Alendra Rahardian tidak pernah terpikirkan untuk menjadi salah satu siswa pertukaran pelajar SMP tahun ini di kotanya. Meski hanya pergi ke Jakarta, tapi tetap saja itu suatu yang sangat berarti untuk masa depan Ale. Apalagi ketika tahu bahwa sekolahnya di ibu kota adalah sekolah elite terfavorit dan bergengsi se-Jakarta, atau bahkan se-Indonesia.
SMP Cendikia Buana, sekolah putih-biru yang letaknya di Jakarta Utara. Laki-laki itu memijakkan kakinya di koridor yang tampak sepi, karena beberapa murid lainnya sudah memasuki kelasnya masing-masing. Mulai dari halaman sekolah yang lega, serta dengan bangunan yang menjulang tinggi, sukses membuatnya menganga sejak tadi.
Ale yang baru berusia empat belas tahun ini berjalan di belakang guru berkacamata yang tengah menuntun langkah Ale ke sebuah kelas di lantai dua. Sesampainya di kelas, suasananya menjadi cukup tenang, berbeda jauh dengan kelas Ale di sekolah lamanya yang sangat gaduh. Pak Harun—guru yang tadi mengantar Ale menuju kelas ini, dia tersenyum menyapa seluruh murid di sana, lantas tatapannya tertuju pada Ale.

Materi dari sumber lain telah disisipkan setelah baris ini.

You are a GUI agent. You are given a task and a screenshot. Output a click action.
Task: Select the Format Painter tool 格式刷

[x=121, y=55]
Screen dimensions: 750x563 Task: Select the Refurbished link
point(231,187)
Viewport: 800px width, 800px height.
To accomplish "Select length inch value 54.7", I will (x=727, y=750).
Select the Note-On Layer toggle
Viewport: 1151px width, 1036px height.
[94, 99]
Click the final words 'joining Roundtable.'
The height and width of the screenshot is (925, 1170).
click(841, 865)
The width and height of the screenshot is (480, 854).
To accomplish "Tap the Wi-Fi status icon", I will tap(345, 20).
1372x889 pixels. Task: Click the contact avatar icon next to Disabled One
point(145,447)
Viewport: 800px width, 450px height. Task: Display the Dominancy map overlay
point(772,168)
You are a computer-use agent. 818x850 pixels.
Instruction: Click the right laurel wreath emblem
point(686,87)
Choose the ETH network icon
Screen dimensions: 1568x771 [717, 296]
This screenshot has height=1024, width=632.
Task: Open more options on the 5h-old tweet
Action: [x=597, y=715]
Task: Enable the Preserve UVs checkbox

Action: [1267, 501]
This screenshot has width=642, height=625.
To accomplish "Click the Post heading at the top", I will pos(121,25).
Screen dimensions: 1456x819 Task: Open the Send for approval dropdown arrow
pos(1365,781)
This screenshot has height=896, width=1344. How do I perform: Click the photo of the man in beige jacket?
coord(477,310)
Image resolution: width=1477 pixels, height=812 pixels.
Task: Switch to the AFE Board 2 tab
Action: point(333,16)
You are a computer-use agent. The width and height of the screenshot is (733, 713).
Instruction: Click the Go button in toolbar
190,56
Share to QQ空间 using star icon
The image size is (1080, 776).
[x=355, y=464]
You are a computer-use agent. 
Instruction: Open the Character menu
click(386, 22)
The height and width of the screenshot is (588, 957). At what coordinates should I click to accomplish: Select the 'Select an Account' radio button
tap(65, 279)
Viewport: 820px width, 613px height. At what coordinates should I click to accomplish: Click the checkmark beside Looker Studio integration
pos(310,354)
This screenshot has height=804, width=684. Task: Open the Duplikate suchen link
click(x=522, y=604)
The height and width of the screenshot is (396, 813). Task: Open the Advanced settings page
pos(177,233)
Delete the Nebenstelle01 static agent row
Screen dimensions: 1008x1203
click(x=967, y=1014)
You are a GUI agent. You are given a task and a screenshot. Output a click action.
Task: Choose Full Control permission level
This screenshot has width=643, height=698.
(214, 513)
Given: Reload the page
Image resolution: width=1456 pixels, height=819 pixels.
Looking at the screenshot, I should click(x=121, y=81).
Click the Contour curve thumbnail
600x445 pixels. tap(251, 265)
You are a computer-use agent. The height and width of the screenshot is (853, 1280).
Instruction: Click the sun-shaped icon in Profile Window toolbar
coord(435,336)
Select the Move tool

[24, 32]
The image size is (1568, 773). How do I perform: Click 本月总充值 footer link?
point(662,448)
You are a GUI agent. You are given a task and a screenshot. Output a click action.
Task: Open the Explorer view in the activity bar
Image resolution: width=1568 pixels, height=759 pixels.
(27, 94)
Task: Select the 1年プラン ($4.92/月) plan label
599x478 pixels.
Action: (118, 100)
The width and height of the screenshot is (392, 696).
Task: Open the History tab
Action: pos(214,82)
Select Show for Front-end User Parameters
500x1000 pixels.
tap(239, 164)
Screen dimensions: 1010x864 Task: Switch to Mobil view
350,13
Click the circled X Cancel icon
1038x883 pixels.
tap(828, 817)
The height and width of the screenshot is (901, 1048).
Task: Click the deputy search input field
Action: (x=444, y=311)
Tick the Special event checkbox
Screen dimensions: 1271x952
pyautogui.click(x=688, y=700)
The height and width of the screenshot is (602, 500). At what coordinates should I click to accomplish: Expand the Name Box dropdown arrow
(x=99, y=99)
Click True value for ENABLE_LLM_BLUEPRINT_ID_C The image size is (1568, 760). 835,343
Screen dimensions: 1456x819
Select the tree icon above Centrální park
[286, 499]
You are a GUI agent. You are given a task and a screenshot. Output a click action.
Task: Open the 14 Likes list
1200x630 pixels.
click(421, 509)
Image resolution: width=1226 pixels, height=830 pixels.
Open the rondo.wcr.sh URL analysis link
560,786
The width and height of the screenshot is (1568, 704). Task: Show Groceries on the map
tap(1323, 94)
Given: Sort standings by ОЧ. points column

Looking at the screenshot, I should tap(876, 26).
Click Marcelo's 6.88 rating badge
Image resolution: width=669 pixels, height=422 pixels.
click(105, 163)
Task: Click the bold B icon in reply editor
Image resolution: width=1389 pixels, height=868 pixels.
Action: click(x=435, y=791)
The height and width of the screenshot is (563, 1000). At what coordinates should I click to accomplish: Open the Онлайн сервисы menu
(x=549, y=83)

“Bapak di sini untuk memberi tahu kalian, bahwa kelas kita kedatangan siswa pertukaran pelajar dari Bandung,” ujarnya yang langsung ditatap antusias pada murid-murid yang lain. “Ayo, silakan perkenalkan diri kamu.”
Ale mengangguk. “Halo semua, perkenalkan saya Alendra Rahardian, biasanya dipanggil Ale. Saya berasal dari SMP Perkasa di Bandung,” ungkapnya dengan tersenyum manis.
“Ale adalah tamu di SMP Cendikia Buana ini, dan kalian sebagai tuan rumahnya harus bisa memperlakukan Ale dengan baik, oke?” Pak Harun menatap ketiga puluh satu muridnya penuh harap. Setelah memberi Ale tempat duduk dipaling belakang dekat jendela—karena hanya itu satu-satunya tempat yang tersedia—pria yang berusia sekitar tiga puluh tahun lebih ini akhirnya berpamit, menitipkan murid-muridnya pada Bu Tyas—guru matematika yang mengajar selanjutnya.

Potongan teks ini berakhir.